Posted by jan Tue, 10 Oct 2006 10:18:00 GMT

Only 2 weeks after .12 hit the servers we have a new release cleaning up the issues that were introduced by it.

On the fix side we have:
  • fixed a seg-fault in the HTTP-Request splitting
  • fixed long-standing bug with Content-Length and HEAD requests
  • fixed a possible abort of a upload if xattr is enabled
New are
  • mod-magnet finally handles ‘require “lfs”’ without complaining
  • mod-magnet got light.stat() which uses the stat-cache
  • mod-webdav supports LOCK if compiled with—with-webdav-locks
Debian user have to compile their lua-support with:
$ configure --with-lua=lua5.1 ...
as their lua-5.1 package isn’t called ‘lua’.

Enjoy this release and watch out for 1.5.0 on the horizon. :)

Download

ChangeLog

  • added initgroups in spawn-fcgi (#871)
  • added apr1 support htpasswd in mod-auth (#870)
  • added lighty.stat() to mod_magnet
  • fixed segfault in splitted CRLF CRLF sequences (introduced in 1.4.12) (#876)
  • fixed compilation of LOCK support in mod-webdav
  • fixed fragments in request-URLs (#869)
  • fixed pkg-config check for lua5.1 on debian
  • fixed Content-Length = 0 on HEAD requests without a known Content-Length (#119)
  • fixed mkdir() forcing 0700 (#884)
  • fixed writev() on FreeBSD 4.x and older (#875)
  • removed warning about a 404-error-handler returned 404
  • backported and fixed the buildsystem changes for webdav locks
  • fixed plugin loading so we can finally load lua extensions in mod_magnet scripts
  • fixed large uploads if xattr is enabled

reducing Requests-Setup-Costs 5

Posted by jan Sun, 08 Oct 2006 12:18:00 GMT

Back in the times of the first implementations of mod-cml I took the request setup costs as the root of all evil. They were the problem I wanted to fix with mod-cml.

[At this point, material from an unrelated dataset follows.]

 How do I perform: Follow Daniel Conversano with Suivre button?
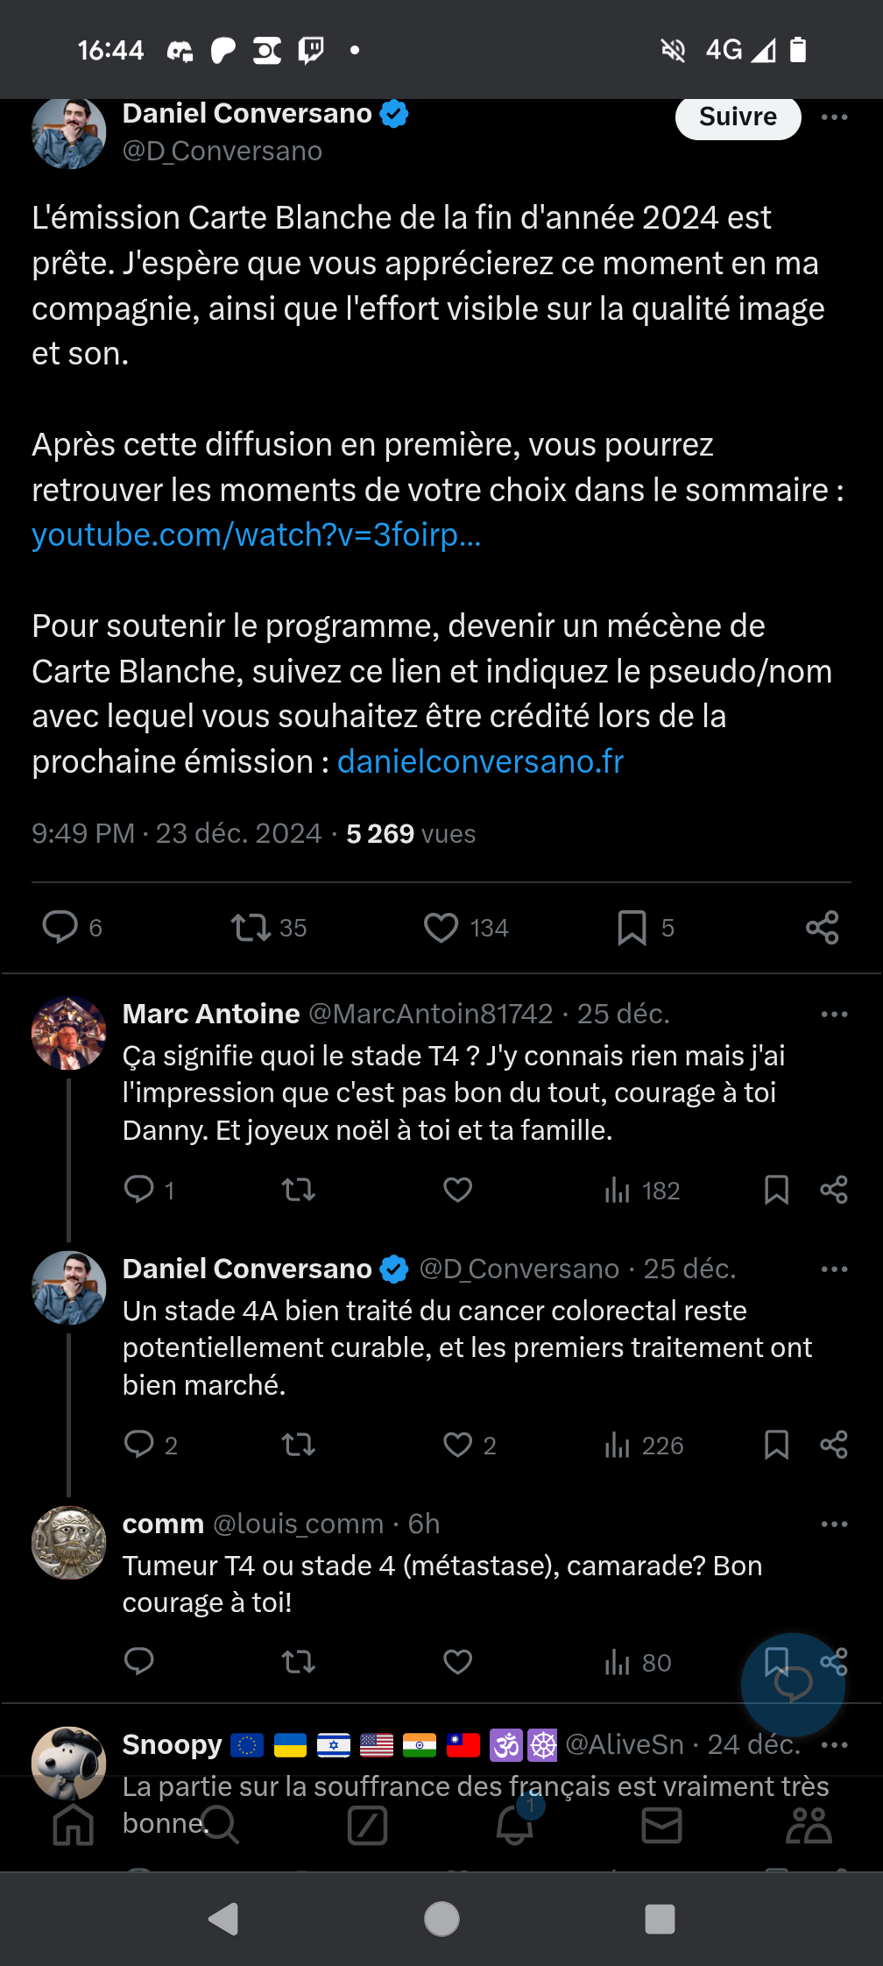(738, 117)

But what is the request setup cost ? What is influencing the request-time ? Where can you influence it ?

When you send a request to the browser it has to:

  1. receive the request
  2. parse the request
  3. connect the a back-end
  4. send the request to the back-end
  5. wait for a response
  6. receive the response and send it to the client

Using ab to fire the same request to the back-ends we should hit the caches very well and get a good idea what is left when we have hot caches:

$ ab -n 100 -c 1 http://127.0.0.1:1025/123.php
...
Time per request:       7.515 [ms] (mean) [strace]
...
ab was run against a lighty 1.4.13-r1385 running in strace. We will run all tests with this setup.
$ strace -o costs.txt -tt -s 512 lighttpd -D -f ./lighttpd.conf
...:26.574274 ... (last syscall of the previous request)
...:26.575448 accept(...) = 8
...:26.576006 read(8, ...)
...:26.576702 connect(9, ... )
...:26.577239 writev(9, ... )
...:26.579688 read(9, ...)
...:26.580459 writev(8, ... )
...:26.581128 close(8)
  • 1.2ms for accept()ing the connection
  • 0.5ms for reading the request from the client.
  • 0.7ms for connecting to the backend over a unix-socket
  • 0.5ms to writev() the request data to the backend
  • 2.4ms to wait for the backend and reading the response
  • 0.8ms for writev()ing the response to the client
  • 0.5ms to close the connection again

(sum is 6.8ms)

Without strace the response-time is:
Time per request:       2.946 [ms] (mean)
and goes down to 0.5ms for the request in lighty. The 2.4ms in the backend stay the same.

Keep-Alive

The next attempt is using keep-alive to get rid of the accept() and the close() at the end. In the strace-timing it costed 1.7ms to execute those two calls.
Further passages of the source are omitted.